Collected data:
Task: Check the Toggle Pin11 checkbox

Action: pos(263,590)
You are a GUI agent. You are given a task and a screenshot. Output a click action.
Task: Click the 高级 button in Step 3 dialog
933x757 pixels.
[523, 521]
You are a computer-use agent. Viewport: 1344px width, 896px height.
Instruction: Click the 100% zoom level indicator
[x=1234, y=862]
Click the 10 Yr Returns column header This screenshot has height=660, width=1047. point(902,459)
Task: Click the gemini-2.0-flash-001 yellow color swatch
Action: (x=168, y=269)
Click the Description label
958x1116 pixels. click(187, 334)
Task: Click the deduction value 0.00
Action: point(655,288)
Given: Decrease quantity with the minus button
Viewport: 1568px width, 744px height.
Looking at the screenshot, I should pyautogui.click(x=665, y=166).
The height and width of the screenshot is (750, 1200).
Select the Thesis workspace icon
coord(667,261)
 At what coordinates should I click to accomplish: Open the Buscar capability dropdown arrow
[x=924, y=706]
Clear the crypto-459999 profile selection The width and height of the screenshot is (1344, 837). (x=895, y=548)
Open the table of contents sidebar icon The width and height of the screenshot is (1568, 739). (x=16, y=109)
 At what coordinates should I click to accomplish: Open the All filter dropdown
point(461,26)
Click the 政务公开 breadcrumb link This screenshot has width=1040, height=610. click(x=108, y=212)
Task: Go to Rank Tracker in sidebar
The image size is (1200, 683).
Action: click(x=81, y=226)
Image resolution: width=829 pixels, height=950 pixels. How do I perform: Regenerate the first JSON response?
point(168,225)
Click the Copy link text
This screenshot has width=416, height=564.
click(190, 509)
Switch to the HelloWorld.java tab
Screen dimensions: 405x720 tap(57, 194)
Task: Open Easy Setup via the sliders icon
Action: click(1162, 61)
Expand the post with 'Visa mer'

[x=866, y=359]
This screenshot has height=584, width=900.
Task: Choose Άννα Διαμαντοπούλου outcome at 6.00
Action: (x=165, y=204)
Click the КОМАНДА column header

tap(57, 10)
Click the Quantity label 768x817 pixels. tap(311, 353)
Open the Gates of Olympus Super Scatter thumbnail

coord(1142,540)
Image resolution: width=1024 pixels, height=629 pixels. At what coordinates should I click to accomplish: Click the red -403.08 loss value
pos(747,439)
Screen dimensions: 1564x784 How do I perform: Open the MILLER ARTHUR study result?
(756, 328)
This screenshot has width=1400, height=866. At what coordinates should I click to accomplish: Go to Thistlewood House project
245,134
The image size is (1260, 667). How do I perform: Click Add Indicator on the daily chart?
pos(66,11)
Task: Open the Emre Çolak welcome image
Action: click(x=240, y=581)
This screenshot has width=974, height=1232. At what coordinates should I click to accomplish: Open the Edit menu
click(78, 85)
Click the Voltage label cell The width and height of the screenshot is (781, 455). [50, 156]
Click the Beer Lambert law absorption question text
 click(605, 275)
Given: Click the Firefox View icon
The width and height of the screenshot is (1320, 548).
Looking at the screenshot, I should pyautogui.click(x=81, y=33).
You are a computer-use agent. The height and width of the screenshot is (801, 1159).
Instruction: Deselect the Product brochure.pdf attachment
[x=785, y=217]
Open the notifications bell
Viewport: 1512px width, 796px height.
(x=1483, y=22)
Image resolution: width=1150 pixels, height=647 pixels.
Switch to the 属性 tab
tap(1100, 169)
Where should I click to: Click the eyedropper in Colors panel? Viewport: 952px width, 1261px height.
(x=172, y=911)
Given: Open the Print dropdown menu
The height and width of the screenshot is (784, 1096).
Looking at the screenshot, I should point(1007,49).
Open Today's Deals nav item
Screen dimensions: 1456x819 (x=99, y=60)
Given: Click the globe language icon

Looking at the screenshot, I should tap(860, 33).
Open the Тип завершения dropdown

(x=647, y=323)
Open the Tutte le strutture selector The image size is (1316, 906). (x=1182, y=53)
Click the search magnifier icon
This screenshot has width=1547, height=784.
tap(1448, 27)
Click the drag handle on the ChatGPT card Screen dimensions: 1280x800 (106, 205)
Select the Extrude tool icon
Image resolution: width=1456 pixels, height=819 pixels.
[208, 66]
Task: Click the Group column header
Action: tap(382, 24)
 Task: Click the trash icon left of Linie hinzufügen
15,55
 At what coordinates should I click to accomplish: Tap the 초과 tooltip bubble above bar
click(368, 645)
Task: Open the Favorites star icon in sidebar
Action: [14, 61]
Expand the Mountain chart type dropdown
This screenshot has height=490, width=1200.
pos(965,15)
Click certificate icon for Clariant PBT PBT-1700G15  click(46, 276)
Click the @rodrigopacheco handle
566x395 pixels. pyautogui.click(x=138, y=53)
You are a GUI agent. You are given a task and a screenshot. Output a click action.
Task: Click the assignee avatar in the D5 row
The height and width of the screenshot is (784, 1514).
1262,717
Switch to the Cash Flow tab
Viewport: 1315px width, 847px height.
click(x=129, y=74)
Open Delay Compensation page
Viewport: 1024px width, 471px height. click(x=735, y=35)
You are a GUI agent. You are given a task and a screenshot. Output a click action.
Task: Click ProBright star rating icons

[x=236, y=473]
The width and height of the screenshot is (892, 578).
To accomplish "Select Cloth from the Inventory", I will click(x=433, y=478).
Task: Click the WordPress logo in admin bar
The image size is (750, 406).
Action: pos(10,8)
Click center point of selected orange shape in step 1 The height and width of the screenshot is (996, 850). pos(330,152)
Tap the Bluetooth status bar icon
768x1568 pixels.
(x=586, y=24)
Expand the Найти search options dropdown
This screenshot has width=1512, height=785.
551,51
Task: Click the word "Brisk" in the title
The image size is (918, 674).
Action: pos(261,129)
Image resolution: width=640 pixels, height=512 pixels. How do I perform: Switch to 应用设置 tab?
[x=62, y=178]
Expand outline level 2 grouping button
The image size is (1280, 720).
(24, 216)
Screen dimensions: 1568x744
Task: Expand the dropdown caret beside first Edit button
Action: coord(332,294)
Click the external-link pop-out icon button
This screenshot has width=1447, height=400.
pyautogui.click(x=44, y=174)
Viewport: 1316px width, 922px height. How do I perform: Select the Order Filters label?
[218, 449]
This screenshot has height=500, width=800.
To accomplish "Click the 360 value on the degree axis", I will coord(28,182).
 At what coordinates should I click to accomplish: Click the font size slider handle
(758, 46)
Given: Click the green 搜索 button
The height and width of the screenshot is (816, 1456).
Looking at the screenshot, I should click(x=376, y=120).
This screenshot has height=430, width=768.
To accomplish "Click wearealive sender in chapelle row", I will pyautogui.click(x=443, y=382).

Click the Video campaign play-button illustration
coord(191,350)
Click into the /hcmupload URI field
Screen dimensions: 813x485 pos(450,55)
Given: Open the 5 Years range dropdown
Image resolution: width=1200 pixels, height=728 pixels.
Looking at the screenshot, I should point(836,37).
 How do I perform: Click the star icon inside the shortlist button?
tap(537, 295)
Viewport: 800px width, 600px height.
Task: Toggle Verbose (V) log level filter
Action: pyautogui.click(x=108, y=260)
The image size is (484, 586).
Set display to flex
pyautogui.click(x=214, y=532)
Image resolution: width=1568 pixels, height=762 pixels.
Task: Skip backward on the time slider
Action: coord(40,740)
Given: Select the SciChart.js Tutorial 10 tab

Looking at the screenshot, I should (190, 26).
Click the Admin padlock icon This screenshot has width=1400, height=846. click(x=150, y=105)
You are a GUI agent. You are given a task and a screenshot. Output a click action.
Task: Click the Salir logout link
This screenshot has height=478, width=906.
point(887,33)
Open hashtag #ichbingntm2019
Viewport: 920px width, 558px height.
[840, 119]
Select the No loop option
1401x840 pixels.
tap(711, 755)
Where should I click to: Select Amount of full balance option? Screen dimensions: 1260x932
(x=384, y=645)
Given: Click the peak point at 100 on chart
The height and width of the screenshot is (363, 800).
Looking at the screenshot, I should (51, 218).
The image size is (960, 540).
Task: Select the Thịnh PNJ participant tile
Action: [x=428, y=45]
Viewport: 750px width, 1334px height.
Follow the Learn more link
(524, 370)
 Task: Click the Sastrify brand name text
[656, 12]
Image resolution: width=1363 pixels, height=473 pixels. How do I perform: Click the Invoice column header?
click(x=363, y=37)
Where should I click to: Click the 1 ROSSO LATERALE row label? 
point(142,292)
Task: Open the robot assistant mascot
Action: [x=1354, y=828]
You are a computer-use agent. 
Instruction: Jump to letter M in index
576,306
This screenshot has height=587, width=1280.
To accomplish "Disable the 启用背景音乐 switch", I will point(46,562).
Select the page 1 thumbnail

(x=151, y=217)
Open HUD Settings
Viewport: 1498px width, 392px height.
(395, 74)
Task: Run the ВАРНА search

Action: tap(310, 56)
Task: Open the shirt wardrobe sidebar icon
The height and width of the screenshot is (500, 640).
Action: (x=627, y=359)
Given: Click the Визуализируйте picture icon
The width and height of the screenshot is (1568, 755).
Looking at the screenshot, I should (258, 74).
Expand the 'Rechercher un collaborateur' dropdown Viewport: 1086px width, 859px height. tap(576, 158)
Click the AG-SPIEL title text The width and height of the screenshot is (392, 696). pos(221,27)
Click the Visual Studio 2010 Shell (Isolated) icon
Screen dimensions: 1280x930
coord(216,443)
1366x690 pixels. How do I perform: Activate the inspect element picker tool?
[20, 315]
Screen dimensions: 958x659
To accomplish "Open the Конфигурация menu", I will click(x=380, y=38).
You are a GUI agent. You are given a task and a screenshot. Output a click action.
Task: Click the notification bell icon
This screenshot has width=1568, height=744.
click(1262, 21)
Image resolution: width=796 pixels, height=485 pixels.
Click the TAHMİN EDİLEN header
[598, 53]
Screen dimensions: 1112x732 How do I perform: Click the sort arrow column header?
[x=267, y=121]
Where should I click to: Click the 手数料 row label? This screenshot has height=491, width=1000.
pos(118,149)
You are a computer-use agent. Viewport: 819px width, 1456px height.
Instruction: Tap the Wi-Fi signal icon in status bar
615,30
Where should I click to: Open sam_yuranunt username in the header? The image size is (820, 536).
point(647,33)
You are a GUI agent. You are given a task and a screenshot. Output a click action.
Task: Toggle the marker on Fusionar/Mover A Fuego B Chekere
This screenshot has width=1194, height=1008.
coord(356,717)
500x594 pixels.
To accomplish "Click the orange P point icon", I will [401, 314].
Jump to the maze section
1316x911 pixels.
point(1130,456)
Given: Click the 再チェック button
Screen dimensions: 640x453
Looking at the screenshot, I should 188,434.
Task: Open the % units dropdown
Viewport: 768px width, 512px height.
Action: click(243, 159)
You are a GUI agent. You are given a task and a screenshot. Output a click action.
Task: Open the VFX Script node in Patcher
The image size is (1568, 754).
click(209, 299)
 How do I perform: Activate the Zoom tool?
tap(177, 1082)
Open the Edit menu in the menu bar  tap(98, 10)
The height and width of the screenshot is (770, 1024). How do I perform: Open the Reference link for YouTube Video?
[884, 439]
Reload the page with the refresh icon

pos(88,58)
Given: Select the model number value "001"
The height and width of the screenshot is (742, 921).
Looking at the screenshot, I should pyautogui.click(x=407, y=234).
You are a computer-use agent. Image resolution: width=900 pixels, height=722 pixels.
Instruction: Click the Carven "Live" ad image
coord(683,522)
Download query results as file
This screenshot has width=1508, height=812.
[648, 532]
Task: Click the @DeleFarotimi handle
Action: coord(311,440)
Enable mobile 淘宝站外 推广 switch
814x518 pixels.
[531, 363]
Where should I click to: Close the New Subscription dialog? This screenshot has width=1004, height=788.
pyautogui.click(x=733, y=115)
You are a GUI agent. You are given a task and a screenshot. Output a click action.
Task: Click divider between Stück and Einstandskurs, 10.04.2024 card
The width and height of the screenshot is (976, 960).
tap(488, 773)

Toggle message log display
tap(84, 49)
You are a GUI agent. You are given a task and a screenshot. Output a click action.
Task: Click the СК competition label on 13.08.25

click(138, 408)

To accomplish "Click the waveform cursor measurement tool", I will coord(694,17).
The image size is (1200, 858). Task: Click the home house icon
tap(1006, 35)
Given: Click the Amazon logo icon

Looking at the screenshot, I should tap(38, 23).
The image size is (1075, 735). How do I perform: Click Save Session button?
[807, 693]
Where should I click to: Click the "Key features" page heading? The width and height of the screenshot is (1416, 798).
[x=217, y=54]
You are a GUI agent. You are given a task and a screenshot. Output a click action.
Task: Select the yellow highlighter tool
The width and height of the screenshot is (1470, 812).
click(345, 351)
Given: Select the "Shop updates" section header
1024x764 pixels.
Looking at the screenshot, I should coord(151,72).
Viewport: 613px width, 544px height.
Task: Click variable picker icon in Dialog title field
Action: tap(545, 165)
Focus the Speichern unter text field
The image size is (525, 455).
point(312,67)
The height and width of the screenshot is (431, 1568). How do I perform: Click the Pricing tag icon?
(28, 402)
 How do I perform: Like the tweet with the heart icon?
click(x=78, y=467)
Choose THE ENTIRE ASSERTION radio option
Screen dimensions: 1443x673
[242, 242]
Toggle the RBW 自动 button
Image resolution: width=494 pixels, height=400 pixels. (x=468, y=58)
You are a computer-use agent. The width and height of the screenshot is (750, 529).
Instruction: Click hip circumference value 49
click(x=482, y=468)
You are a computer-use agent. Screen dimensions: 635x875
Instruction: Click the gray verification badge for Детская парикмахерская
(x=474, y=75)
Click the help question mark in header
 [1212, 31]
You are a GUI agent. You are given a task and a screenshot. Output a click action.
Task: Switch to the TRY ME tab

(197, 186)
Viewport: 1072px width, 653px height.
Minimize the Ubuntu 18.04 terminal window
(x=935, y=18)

__WHAT TO DO__:
Report all lines above with "bell".

__EXERCISE RESULT__:
Open the notifications bell
Task: Click the notification bell icon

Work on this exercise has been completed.